* Source document *
┌────────

Highly Accurate Protein Structure Prediction with AlphaFold

Concepts: attention | transformer | evoformer | protein-structure | self-supervised-learning Builds on: attention-is-all-you-need Leads to: —

There are about 200 million known protein sequences and roughly 100,000 experimentally solved structures. Every sequence encodes a shape. Every shape encodes a function. But going from sequence to shape has been one of biology’s hardest open problems for over 50 years — requiring months of X-ray crystallography or cryo-electron microscopy per protein. AlphaFold closes that gap. It predicts 3D protein structure from amino acid sequence alone, at atomic accuracy, in GPU minutes.

The problem

Proteins are chains of amino acids that fold into precise 3D shapes, and the shape is everything. A misfolded protein can cause Parkinson’s, Alzheimer’s, cystic fibrosis. A correctly folded one can be the target of a drug that cures an infection. For 50 years, the field knew the sequence determined the shape — Anfinsen’s thermodynamic hypothesis, Nobel Prize 1972 — but couldn’t compute it.

“Predicting the three-dimensional structure that a protein will adopt based solely on its amino acid sequence—the structure prediction component of the ‘protein folding problem’—has been an important open research problem for more than 50 years.”

└────────

* Dataset excerpt *
┌────────

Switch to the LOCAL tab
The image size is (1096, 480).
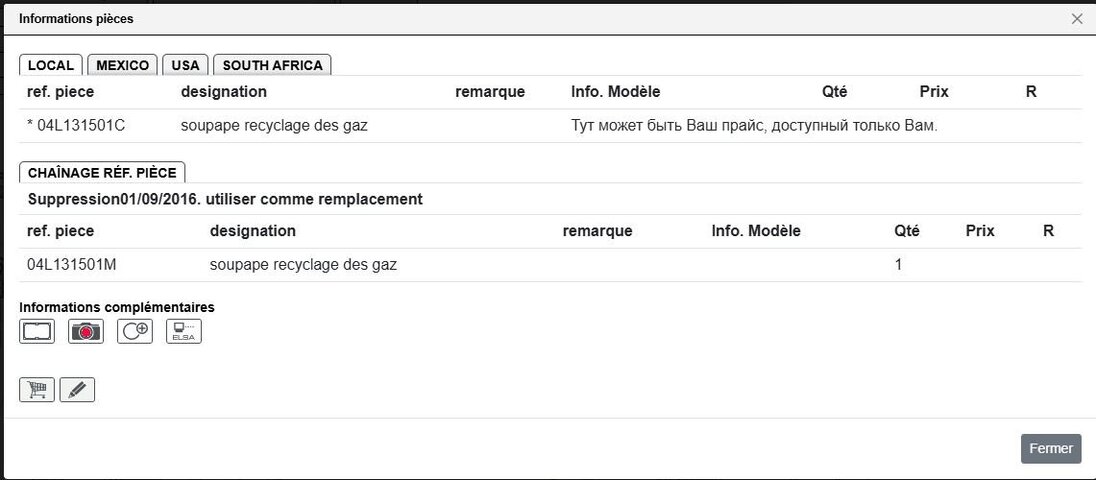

└────────

* Task statement *
In the AlphaFold text, what hypothesis holds that a protein's sequence determines its shape?

* Output below *
Anfinsen's thermodynamic hypothesis.